**Extracted records**.
+ + +
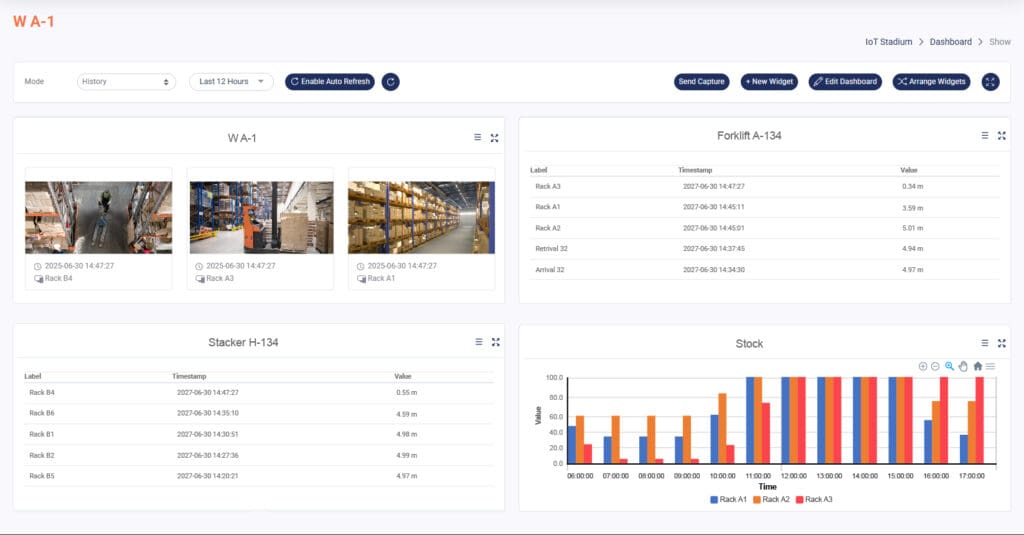Image resolution: width=1024 pixels, height=535 pixels.
Task: Click the fullscreen icon in the top toolbar
Action: (991, 82)
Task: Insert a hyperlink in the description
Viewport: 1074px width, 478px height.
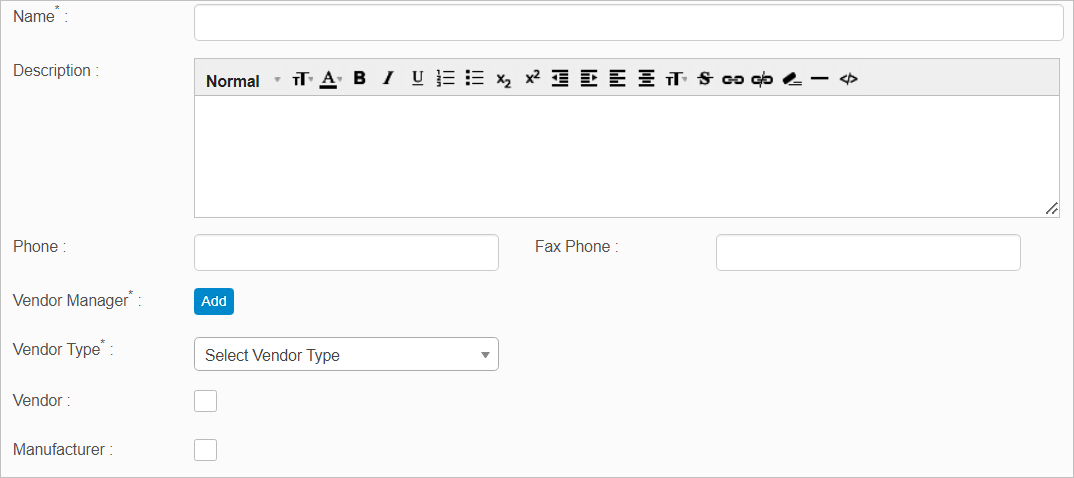Action: [733, 79]
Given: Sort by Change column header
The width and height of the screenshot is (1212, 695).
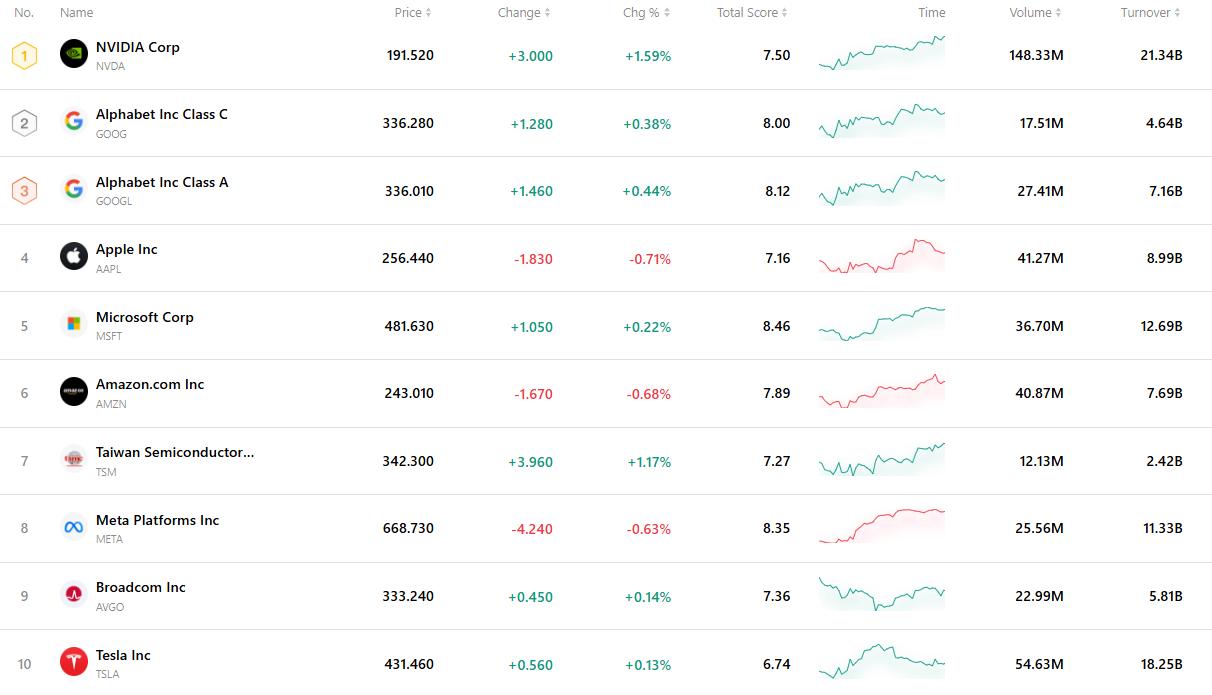Looking at the screenshot, I should tap(524, 13).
+ + +
**Given request**. Return the material verbatim from the line containing "Given: Sort by Change column header" through the end of the material, leaving out the pictures.

**Expected answer**.
Given: Sort by Change column header
The width and height of the screenshot is (1212, 695).
Looking at the screenshot, I should tap(524, 13).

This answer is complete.